Of course it can be even more fun when you’re playing with friends. Both co-operative and competitive multiplayer gaming is catered for in Crackdown 2. Co-operatively the game supports up to four players and the game can be really enjoyable when played in this fashion although it’s a shame that the campaign progress is only recorded on the host’s game which does lessen the appeal for those who aren’t hosting the game. However, there are orbs in the game that can only be collected when you’re playing over Xbox Live so if you’re determined to get all of them you’ll want to head online. Whilst the co-operative multiplayer experience can be enjoyable, the same can’t be said for the three competitive multiplayer modes (which supports up to 16 players) which just aren’t that interesting.
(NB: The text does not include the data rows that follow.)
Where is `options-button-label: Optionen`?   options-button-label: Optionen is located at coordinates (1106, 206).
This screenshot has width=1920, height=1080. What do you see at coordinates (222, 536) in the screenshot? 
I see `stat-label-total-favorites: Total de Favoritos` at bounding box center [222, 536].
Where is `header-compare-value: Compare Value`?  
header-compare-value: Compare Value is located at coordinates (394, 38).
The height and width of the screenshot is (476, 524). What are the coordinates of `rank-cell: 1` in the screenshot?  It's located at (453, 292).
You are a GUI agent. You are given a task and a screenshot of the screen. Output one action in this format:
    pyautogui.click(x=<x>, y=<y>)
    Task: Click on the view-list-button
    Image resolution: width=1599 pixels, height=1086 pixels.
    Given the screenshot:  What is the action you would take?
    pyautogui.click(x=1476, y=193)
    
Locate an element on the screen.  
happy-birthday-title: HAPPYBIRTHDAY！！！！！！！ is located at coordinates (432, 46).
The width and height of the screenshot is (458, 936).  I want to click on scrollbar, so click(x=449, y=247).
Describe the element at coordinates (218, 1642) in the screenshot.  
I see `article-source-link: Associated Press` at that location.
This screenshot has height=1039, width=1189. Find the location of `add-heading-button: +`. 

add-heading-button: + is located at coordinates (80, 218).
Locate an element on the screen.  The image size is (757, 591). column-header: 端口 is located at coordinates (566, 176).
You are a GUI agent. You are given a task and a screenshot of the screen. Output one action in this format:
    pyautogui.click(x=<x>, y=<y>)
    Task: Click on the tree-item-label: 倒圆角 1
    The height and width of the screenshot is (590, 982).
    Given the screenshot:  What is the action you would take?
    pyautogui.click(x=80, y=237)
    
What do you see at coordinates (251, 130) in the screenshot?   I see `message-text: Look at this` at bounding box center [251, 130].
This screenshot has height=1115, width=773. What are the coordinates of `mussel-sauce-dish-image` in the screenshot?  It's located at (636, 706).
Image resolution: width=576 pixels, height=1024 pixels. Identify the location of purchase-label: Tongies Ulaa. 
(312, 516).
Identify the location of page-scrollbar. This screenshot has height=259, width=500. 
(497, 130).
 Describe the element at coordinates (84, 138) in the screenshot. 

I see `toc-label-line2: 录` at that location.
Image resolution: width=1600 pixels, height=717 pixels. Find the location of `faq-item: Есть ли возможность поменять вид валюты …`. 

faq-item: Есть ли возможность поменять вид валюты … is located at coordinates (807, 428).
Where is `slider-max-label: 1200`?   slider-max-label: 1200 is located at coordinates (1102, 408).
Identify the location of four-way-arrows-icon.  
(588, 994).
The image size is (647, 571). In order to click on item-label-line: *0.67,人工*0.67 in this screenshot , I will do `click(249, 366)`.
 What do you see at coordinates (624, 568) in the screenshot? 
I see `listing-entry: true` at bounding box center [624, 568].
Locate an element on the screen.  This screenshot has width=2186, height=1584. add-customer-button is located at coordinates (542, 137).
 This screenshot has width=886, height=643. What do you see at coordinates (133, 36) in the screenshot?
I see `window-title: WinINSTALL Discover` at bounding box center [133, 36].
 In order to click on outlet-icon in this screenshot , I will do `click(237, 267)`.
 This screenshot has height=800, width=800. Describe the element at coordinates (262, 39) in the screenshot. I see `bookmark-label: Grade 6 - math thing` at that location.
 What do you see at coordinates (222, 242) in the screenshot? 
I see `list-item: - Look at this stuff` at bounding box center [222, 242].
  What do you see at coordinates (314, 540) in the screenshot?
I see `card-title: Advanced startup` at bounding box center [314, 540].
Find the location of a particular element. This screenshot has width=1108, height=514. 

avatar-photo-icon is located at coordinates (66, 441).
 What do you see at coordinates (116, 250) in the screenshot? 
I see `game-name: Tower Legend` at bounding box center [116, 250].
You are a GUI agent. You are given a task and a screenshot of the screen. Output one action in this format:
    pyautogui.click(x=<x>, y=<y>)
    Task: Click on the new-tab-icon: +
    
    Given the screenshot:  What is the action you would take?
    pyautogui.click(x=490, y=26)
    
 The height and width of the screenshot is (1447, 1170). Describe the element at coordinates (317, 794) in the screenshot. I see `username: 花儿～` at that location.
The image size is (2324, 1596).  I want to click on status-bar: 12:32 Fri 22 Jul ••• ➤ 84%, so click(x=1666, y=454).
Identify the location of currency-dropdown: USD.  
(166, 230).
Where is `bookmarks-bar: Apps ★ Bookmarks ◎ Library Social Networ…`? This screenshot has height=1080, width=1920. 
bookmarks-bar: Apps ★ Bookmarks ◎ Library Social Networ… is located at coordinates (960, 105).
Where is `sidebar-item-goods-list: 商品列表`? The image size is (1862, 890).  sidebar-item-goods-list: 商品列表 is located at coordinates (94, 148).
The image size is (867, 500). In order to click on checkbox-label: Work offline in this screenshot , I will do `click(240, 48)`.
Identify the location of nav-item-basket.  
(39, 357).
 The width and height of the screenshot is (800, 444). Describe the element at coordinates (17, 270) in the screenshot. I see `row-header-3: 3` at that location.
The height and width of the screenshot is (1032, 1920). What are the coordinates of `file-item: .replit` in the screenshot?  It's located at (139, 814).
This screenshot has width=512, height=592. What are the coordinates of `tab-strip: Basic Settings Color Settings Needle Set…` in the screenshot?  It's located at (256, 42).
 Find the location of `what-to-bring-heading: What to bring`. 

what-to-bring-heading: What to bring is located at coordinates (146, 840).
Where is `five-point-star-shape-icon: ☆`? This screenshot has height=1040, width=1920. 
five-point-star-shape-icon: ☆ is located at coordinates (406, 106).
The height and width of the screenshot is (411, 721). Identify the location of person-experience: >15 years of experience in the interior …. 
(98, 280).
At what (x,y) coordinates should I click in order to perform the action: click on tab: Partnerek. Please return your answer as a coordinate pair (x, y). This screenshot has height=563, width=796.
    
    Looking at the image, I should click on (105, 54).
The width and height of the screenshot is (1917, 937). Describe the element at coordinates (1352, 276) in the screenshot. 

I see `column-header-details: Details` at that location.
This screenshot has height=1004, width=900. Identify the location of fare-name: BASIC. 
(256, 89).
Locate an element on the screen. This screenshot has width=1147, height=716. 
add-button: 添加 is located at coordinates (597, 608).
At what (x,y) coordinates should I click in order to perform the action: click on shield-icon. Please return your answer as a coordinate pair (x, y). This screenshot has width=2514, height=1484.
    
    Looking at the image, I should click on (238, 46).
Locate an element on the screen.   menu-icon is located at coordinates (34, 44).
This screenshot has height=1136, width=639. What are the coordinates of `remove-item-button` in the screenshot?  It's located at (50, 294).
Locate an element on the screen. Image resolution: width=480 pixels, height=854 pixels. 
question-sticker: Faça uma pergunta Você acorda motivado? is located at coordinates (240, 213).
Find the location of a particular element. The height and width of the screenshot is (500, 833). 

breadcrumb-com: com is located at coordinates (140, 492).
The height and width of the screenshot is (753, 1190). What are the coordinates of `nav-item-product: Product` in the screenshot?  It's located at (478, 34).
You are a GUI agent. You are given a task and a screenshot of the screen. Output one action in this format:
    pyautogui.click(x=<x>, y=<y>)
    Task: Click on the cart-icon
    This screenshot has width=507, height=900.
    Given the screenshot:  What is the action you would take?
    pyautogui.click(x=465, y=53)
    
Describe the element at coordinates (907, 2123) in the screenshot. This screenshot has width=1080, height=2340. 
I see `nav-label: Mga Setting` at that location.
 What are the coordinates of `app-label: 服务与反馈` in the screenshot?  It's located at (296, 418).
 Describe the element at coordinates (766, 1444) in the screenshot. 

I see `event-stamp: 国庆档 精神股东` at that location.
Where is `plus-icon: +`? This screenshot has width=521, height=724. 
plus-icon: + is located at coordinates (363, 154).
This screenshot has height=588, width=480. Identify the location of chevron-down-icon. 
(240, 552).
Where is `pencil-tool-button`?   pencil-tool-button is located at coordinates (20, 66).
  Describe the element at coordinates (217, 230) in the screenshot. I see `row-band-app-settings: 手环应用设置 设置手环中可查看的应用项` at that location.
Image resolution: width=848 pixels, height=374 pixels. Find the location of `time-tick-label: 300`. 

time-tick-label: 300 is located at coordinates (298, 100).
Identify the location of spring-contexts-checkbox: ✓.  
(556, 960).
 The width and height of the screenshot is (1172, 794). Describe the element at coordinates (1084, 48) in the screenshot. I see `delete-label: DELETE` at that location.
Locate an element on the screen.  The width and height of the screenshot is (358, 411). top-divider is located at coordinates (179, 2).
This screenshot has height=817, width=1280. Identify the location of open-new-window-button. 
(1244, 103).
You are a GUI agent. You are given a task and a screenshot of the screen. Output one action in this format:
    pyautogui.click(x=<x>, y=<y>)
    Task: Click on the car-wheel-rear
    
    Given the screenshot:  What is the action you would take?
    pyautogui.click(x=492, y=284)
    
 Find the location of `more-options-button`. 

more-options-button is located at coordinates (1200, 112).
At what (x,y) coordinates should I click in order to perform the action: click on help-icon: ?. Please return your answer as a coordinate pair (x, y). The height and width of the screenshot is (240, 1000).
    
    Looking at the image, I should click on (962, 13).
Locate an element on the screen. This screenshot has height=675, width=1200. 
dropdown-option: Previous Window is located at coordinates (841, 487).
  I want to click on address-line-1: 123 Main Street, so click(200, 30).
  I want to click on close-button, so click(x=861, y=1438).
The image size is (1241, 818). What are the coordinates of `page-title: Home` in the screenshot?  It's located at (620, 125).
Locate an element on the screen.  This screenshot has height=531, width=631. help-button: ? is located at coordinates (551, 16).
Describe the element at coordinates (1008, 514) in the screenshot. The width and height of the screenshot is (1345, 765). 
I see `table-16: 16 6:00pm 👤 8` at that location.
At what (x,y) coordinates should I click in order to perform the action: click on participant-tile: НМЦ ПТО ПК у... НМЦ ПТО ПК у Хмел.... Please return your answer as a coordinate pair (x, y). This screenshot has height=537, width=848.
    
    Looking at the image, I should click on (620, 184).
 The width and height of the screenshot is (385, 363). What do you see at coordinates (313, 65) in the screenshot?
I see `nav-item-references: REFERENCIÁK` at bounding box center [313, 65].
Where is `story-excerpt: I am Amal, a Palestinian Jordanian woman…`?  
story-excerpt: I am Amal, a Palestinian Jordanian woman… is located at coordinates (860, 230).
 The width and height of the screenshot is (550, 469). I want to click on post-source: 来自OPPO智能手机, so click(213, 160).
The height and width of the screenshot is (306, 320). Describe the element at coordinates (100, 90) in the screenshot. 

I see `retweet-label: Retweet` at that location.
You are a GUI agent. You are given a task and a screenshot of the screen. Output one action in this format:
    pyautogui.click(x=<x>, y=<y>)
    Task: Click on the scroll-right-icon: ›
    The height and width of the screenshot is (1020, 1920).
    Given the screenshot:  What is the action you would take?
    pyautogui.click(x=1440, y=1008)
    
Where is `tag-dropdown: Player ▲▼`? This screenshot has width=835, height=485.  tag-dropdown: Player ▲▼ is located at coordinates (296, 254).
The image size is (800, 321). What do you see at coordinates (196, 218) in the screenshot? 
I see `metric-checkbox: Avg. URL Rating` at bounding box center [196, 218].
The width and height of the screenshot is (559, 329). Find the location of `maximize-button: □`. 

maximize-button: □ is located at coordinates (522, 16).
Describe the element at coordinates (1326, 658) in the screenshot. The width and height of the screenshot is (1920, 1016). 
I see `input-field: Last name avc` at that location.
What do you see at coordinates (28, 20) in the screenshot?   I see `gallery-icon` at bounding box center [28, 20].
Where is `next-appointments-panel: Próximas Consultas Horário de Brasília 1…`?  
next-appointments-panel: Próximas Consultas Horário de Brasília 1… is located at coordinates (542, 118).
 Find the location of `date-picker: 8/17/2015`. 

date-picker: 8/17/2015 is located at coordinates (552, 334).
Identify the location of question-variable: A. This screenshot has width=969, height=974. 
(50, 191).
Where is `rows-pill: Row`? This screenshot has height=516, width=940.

Crackdown 2 retains the look that was established in the first, providing a hybrid mix of cel-shading and realism. That’s not to say the game looks particularly impressive in anyway but there’s a lot to be said for games that have a unique look. The character models aren’t as detailed as they could be but they look OK and the vehicles look marginally better. Perhaps more importantly, the frame rate, for the most part, manages to hold up really well even when there are a lot of characters or vehicles on screen. Even more impressive is that you won’t encounter any load times whilst exploring Pacific City and this certainly helps to keep the action move at a solid pace.
Like the original game, Crackdown 2 is subtitled although they aren’t enabled by default. The subtitles are displayed in a dialogue box meaning the text is easy to read. Not all of the speech is subtitled but what is omitted is usually of very little importance. Other peripheral comments aren’t subtitled but these are of no importance so it doesn’t represent a problem. The audio logs that you’ll find scattered around Pacific City are subtitled which is actually quite important as it’s only these that help to give you some semblance of storyline. Your objectives are shown in text, and can be recalled at any time, so you’ll always be aware of what need to be done.
Crackdown 2 will please those who are looking for more of the kind of action that made the original game so popular. Those who were hoping for the game to have evolved may be a little disappointed because there’s not a lot that’s changed here, at the very least there’s little to make this a unique experience. Not everyone wants a sequel to differ greatly from the original however and it’s a fair bet that if Crackdown was a game to your liking and you want more of the same then Crackdown 2 will also hit the spot. Essentially Crackdown 2 is enjoyable but thanks to a few niggles, none of which are serious, it is not as enjoyable as it could have been.